In 2010, the Deepwater Horizon oil spill in the Gulf of Mexico grabbed worldwide attention. More than 300 million gallons of crude oil flowed into the gulf in what many considered to be one of the greatest environmental disasters of our time.

Davenport begs to differ. We don’t drink water from the gulf. We don’t irrigate the crops and we don’t use that water to do laundry, wash cars or do dishes using that water.

We do, however, use fresh water for all these items.

So what’s one of the biggest threat’s to the Great Lakes today? Raw sewage.

Davenport said about 24 billion gallons goes into the Great Lakes each year. Those numbers, he said, could be on the low side as some estimates report 42 billion gallons.

“That’s an environmental disaster that’s been going on for decades,” he said.

His message’s timing is nearly perfect. About two weeks ago a sewage discharge in Niagara Falls brought international attention and an unwanted black eye. Davenport thinks it’s time we do something about the constant dumping into the waters.

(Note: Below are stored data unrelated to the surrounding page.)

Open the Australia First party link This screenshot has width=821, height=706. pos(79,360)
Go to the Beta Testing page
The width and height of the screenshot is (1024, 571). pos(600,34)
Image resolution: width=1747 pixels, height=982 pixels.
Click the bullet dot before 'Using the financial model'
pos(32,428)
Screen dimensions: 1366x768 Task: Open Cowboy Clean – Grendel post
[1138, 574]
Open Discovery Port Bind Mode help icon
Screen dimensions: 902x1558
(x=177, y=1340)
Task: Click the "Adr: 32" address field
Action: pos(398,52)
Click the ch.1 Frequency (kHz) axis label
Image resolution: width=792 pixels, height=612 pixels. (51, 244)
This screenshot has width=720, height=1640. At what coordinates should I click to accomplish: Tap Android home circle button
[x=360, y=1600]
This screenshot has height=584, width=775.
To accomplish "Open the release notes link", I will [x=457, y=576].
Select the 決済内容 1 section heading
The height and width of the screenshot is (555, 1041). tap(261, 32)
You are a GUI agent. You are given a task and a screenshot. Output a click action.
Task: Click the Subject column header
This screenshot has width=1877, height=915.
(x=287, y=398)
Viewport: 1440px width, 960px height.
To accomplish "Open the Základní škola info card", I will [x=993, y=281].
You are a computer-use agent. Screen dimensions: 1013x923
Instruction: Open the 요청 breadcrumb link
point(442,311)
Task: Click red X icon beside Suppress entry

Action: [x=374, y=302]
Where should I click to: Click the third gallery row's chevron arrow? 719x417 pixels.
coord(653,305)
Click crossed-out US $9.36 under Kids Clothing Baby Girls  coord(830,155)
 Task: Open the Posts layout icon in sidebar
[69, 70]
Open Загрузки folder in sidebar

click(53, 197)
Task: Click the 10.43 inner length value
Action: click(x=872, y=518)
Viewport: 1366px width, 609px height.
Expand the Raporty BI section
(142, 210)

It begins with the infrastructure and the wastewater treatment systems, which are sorely out of date. “We have kicked this can down the road for decades,” Davenport said.

If the antiquated systems are not upgraded — or rebuilt — it could be a huge risk to the future of our waters and society.

“This is the water we drink,” he said, ” … and I think it’s about time that we all collectively as a group of conservationists, both from the state level and the local level start, pushing to federal level to get this done.”